Last year V-Man requested a volcano cake, and then a few days before his birthday he amended his request to an EXPLODING volcano cake (thank you, Food Network). Being the amazing mother that I am (ahem...) I managed a pretty cool exploding cake thanks to a Bundt pan, baking soda, vinegar, and food coloring. And it was even safe to eat.
We had a couple adult birthdays around here lately, one for an uncle who is an avid fisherman. So the kids suggested a fish cake, and since I didn't feel like making Nemo, I opted to make an actual fish cake. Since I quickly realized that buttercream frosting wouldn't mimic fish scales very well, I settled on tackling something I had wanted to attempt for quite some while: FONDANT. The homemade kind -- the kind that inspires any amount of horror stories.
I'll cut to the chase: It worked! No horror stories here. I found the recipe here, and it involves lots of marshmallows and powdered sugar. A few tips:
- Don't do it with kids around. Go ahead and just mark out a night after they're in bed. Otherwise it's impossible.
- It's MESSY. VERY VERY MESSY. And sticky. But the result is downright professional.
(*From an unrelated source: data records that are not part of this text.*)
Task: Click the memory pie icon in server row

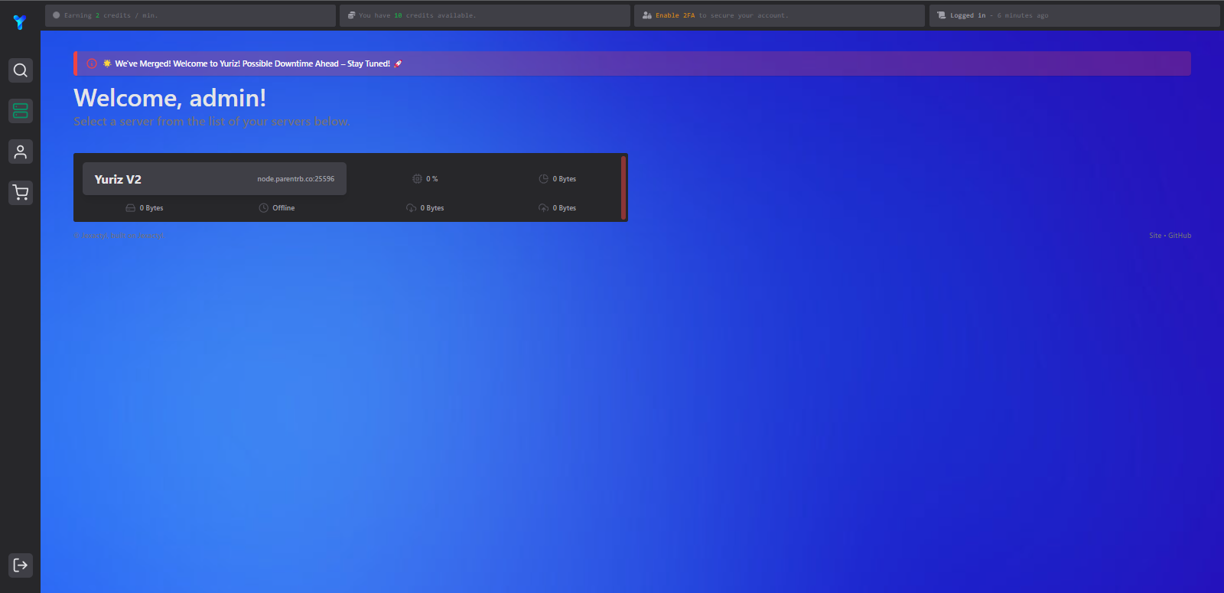Action: point(543,179)
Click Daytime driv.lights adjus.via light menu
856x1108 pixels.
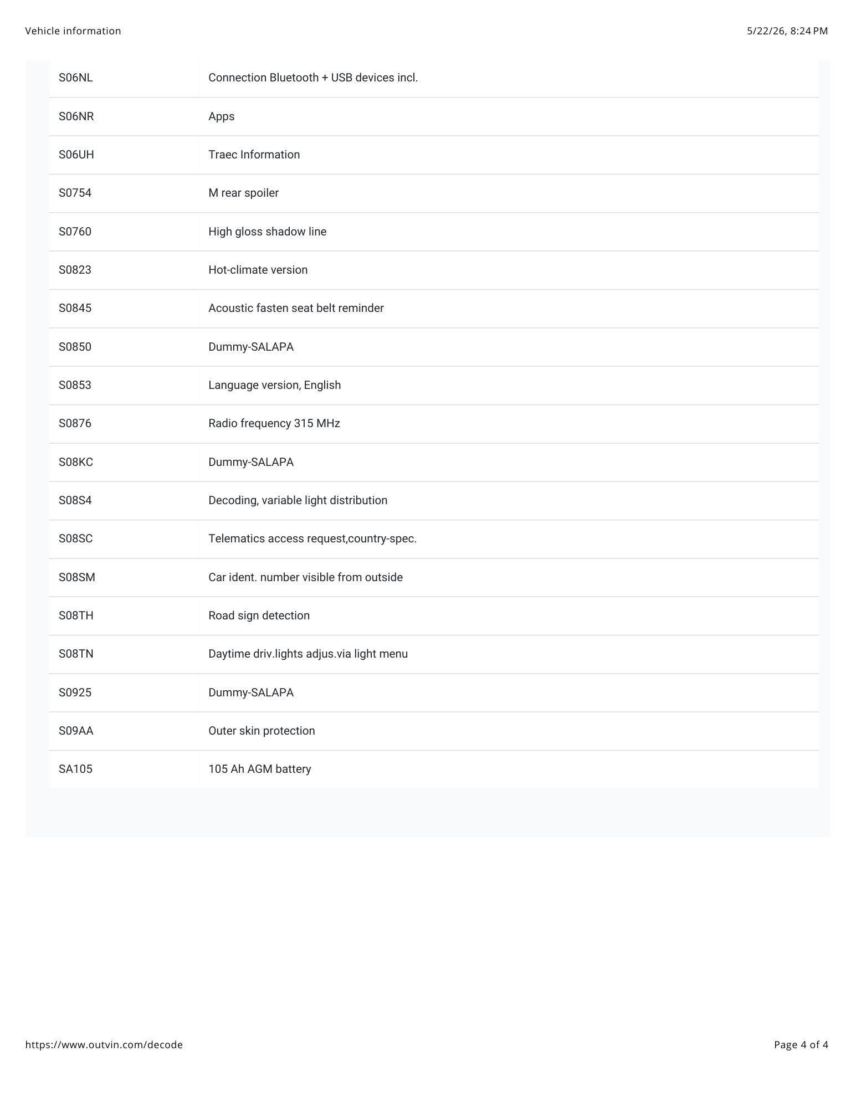point(308,654)
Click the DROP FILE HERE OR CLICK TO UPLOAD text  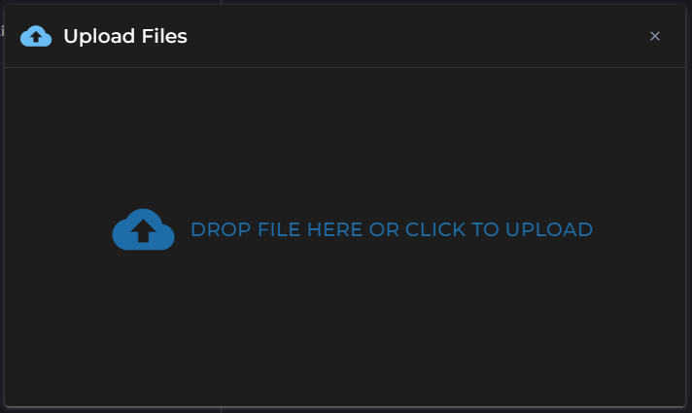tap(392, 229)
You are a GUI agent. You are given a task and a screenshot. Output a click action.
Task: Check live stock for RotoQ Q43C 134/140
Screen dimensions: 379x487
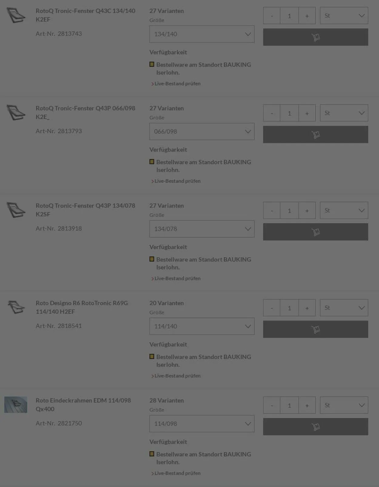[177, 83]
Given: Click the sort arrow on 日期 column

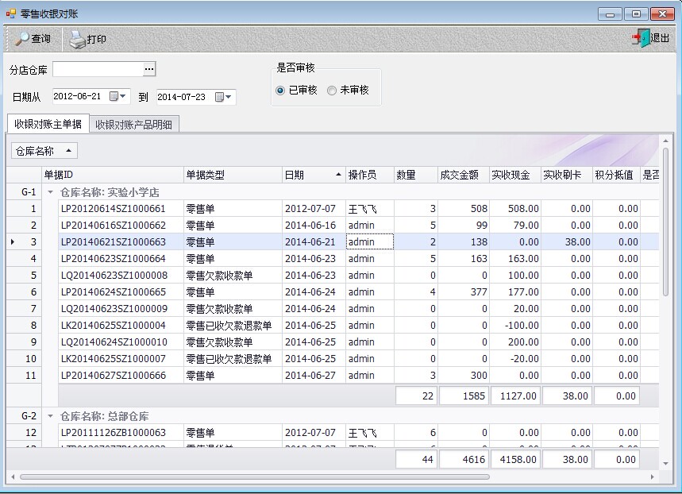Looking at the screenshot, I should (x=339, y=175).
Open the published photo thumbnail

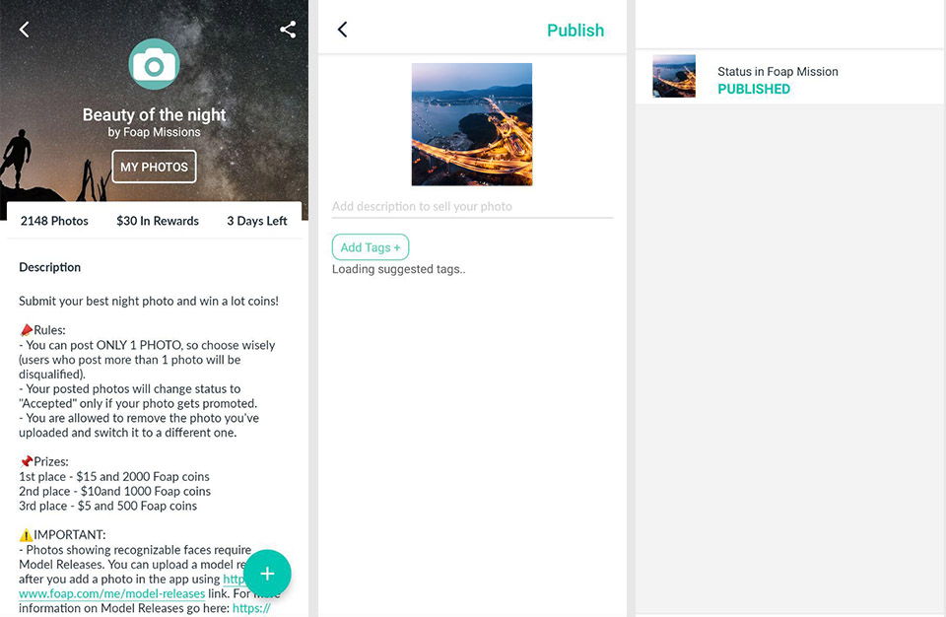point(674,77)
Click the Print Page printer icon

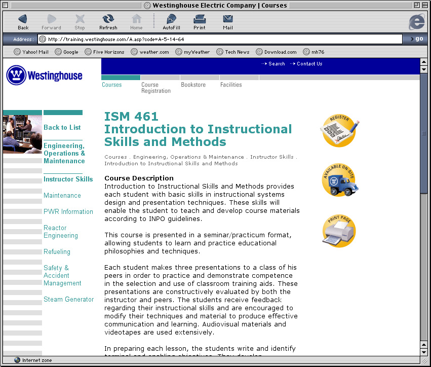coord(339,231)
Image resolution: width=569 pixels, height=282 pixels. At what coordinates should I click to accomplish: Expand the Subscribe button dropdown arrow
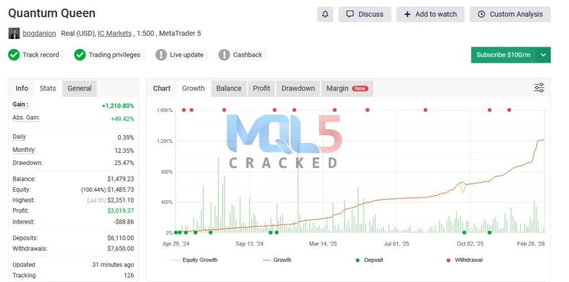543,55
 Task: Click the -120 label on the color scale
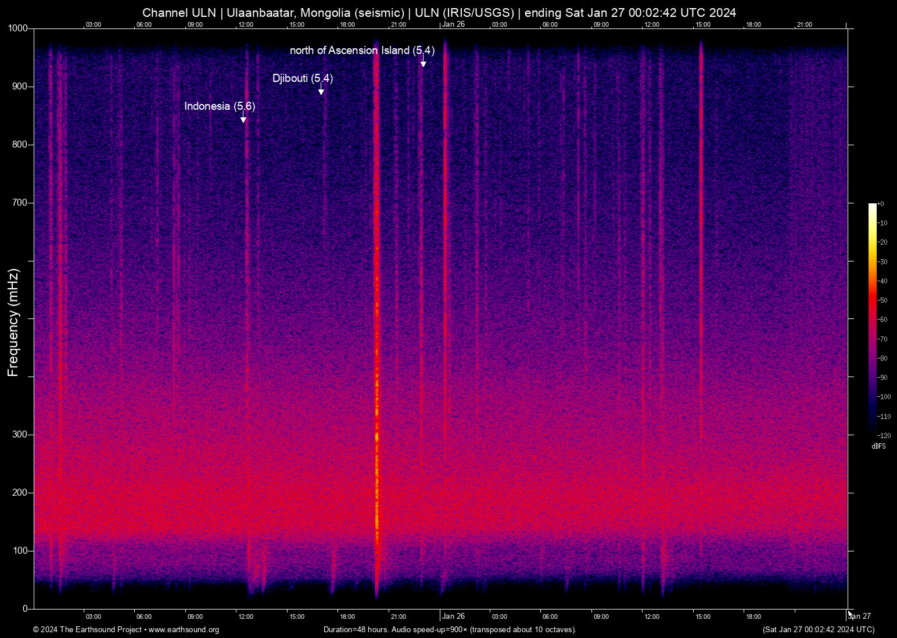pos(884,435)
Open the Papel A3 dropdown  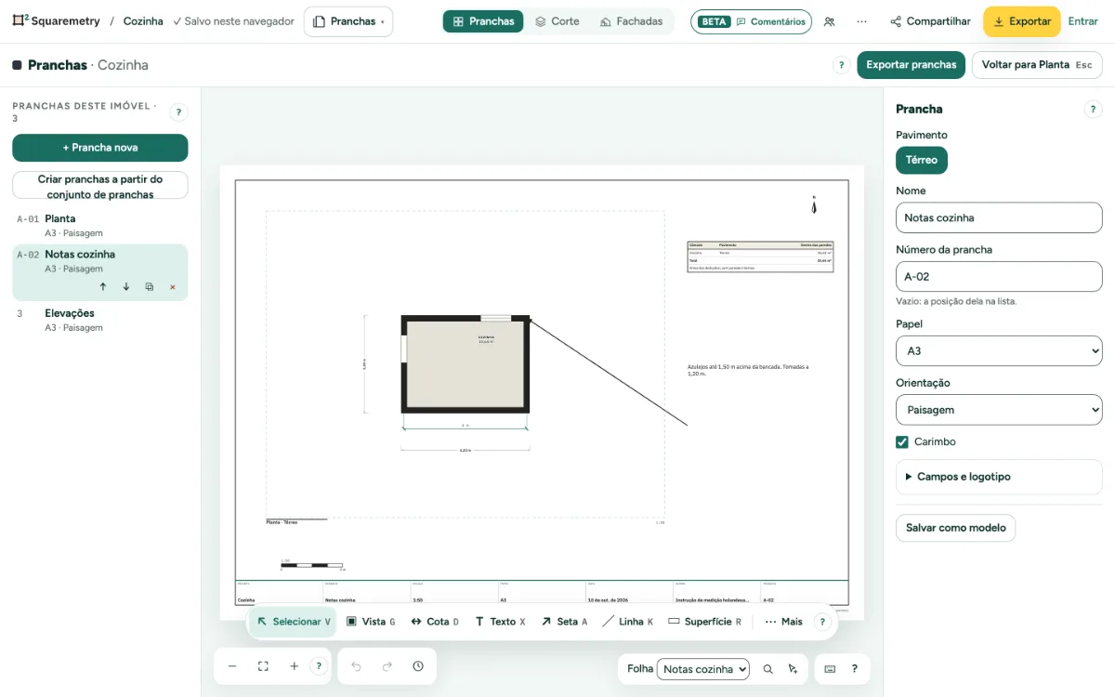(999, 350)
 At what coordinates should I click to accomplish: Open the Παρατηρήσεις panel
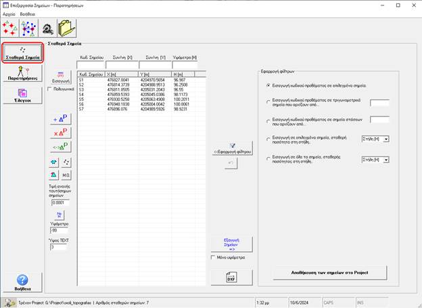tap(22, 74)
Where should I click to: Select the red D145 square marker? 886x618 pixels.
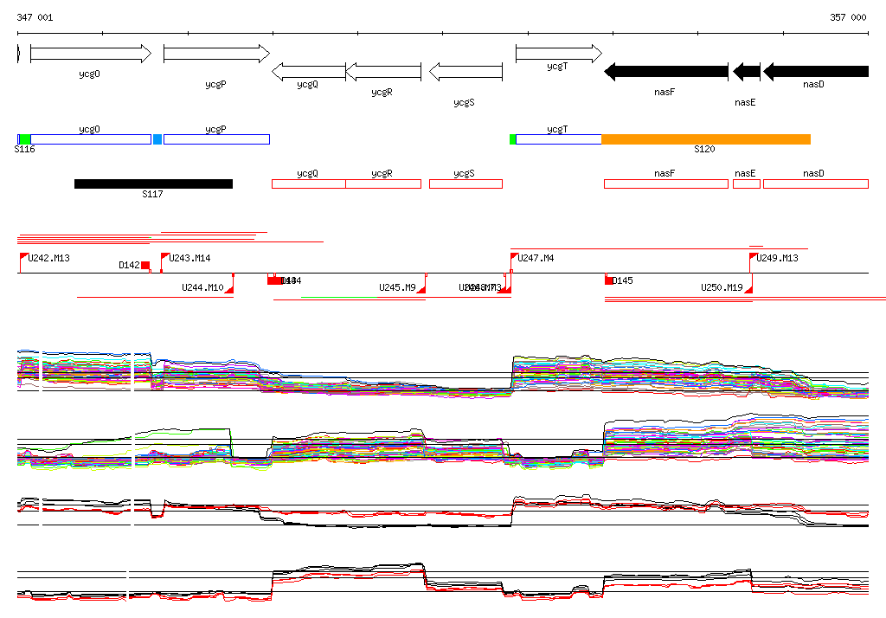[x=608, y=280]
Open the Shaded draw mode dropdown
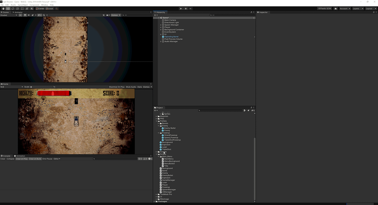378x205 pixels. 9,15
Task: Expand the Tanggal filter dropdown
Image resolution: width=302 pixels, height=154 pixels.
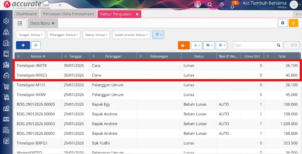Action: tap(30, 35)
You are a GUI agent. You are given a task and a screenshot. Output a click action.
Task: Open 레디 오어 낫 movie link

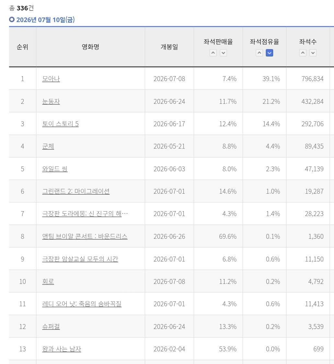click(82, 304)
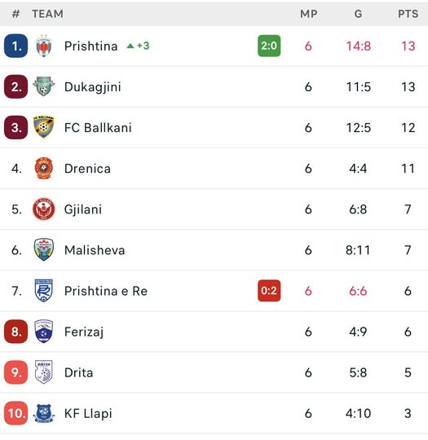This screenshot has width=428, height=440.
Task: Open the KF Llapi team row
Action: tap(214, 413)
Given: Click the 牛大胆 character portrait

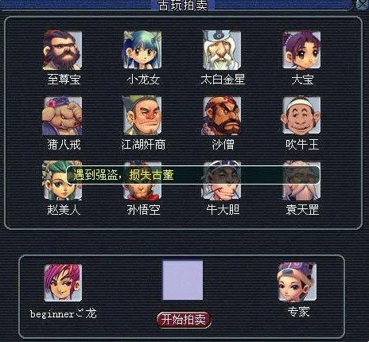Looking at the screenshot, I should coord(222,181).
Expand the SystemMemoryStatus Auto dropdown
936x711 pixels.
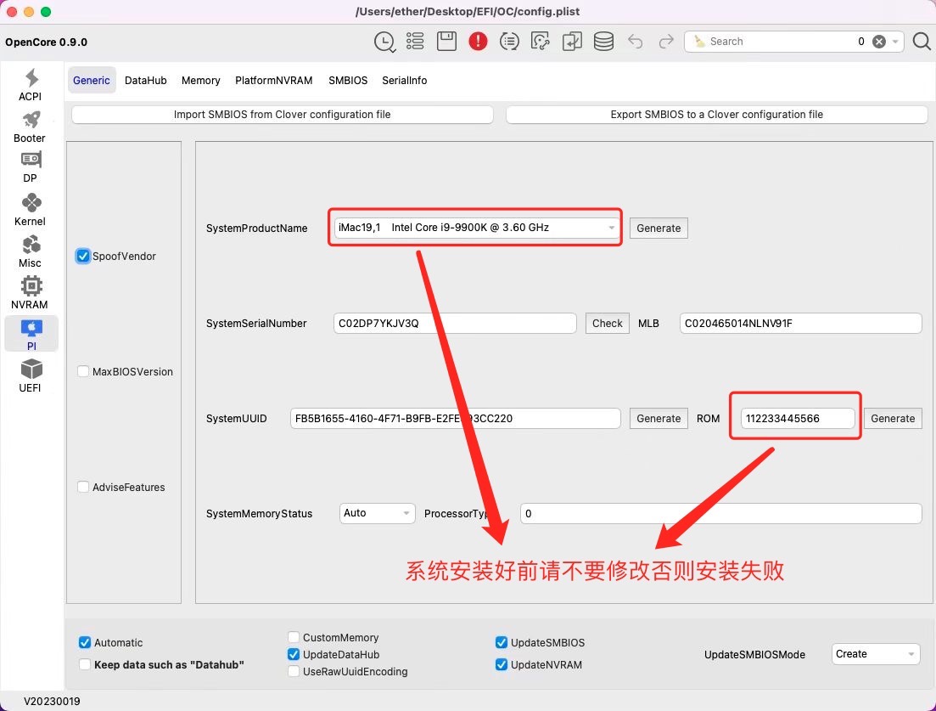[x=377, y=513]
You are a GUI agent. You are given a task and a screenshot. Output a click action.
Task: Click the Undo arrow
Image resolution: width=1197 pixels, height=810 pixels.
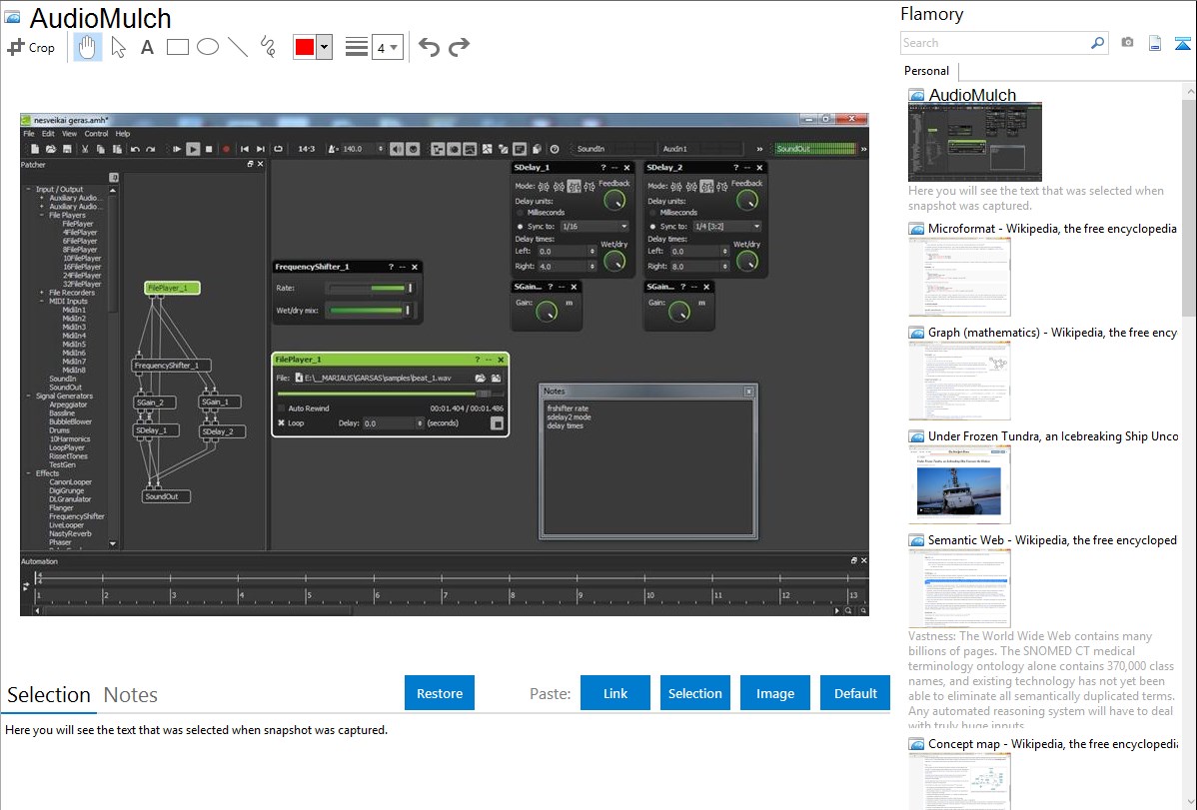pyautogui.click(x=429, y=47)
- People will be suitably impressed whenever you can work "While I was making fondant..." into a conversation (assuming they know what fondant is). But your husband will think you're nuts for going to all this trouble for a birthday cake, and around 1 a.m. he will stare at the horrendous marshmallow mess in your kitchen and undoubtedly ask, "Why can't we just buy a cake?" Instead of screeching, "Because they're too freaking expensive!" just smile and say, "Our kids are worth it, honey." Alternatively, you can throw some fondant at him.